I’m also concerned that the Minister has pre-emptively ruled out banning any of these apps if the Department of Home Affairs recommends it. It may be possible to mitigate the serious cyber security issues with these apps simply by regulating them. But it may also be necessary to ban them in some instances, and it is a mistake for the Minister to rule that out before she’s even seen the advice from her own department.

So I urge the Government to reconsider, to put all options back on the table, and to take these cybersecurity, privacy and safety issues very seriously.

SENATOR HENDERSON: Any questions at all?

QUESTION: I’d like to ask about TikTok

SENATOR HENDERSON: Well, one of the reasons this online privacy bill is so important is because it provides particular protections for children, and we know the vast majority of users of TikTok are teens or young adults, and they need protection. The notion that there is data harvesting, that there is the ability for TikTok to track the movements of children is really alarming. And now that we know that WeChat is targeting Australian users, asking them to move their data to China, effectively coercing them because it places them in a situation where if you don’t consent then you lose much of the functionality of your WeChat account. So, we are particularly concerned about the impact that this is having on Australian children and this is why action from the Albanese government is so urgent.

SENATOR PATERSON: Sarah’s absolutely right. When it comes to TikTok, independent researchers have demonstrated that it collects far more information from its users than is strictly necessary to operate the app. For example, it regularly pings users’ physical location. It seeks to regularly access their full contact book, including the full phone numbers in their address book. It logs other apps that are listed on their device and used on their device. It even examines which WiFi networks the user has logged into. Now these are things which are not necessary for the app to function, and it has also been revealed that the in-app browser within TikTok has the capacity to store every keystroke that a user makes when they use that app. That means that the passwords and credit card information that you enter in could potentially be captured by TikTok and that data could be accessed in China, including by Chinese intelligence agencies because all Chinese companies and individuals are subject to those national intelligence laws. So it is about time that the Albanese government took these issues seriously, stepped up and addressed them and didn’t delay anything further.

QUESTION: It’s a bit like unscrambling an egg, but it’s probably too late to really ban TikTok from Australia now isn’t it?

SENATOR PATERSON: Well, I think all options should be on the table. It would be premature to rule those options out as the Minister has done, because it may be that the advice that comes back from our Home Affairs Department and our intelligence agencies is that there is no way of safely mitigating those risks and the only way to do deal with them is by banning. Now, I don’t want to pre-empt that advice. I think we should wait and see what the advice is. It sends a very strange signal to the department that the Minister is publicly ruling out options before she’s even seen their advice. They should be able to provide that advice without fear or favour.

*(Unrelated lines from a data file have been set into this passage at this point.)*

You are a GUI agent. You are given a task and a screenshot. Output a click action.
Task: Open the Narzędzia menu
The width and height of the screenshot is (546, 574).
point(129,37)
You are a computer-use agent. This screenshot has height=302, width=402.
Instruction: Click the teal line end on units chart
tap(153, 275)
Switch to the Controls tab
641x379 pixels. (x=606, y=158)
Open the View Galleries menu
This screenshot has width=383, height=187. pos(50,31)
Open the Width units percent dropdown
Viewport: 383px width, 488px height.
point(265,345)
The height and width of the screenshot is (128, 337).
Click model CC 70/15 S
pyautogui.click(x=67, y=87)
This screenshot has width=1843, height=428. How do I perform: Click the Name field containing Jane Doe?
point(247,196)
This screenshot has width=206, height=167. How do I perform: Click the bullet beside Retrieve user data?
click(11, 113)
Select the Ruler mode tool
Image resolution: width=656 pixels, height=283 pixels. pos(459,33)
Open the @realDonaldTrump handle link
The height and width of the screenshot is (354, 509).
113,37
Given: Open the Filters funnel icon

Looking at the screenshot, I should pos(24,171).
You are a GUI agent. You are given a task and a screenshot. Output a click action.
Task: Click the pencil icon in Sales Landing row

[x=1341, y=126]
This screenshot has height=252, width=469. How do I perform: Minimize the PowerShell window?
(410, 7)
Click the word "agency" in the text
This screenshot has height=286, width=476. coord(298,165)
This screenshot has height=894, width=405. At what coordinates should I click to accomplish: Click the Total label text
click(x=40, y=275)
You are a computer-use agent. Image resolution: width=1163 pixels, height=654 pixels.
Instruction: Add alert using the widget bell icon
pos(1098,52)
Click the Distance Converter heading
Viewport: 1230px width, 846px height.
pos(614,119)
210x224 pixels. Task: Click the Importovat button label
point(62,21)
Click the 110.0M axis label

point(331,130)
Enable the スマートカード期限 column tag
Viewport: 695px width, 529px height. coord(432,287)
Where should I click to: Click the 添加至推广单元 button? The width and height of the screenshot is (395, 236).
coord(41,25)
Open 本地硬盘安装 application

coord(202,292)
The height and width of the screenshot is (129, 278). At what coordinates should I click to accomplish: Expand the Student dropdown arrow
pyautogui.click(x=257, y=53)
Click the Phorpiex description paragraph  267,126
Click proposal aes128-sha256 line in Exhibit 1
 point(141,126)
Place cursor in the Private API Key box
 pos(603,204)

SENATOR HENDERSON: And I would also just that the Coalition has a very strong record of protecting Australians’ online safety. We introduced the world’s first online e-Safety Commissioner to protect children. Those powers were extended in the Online Safety Act to protect adults from serious cyber abuse and other similar conduct. We are very, very disappointed that Labor essentially said almost nothing about online safety, particularly the Communications Minister, before the election, and she continues to be missing in action. That is not good enough. We expect and demand immediate action on these issues. Thank you very much, everyone.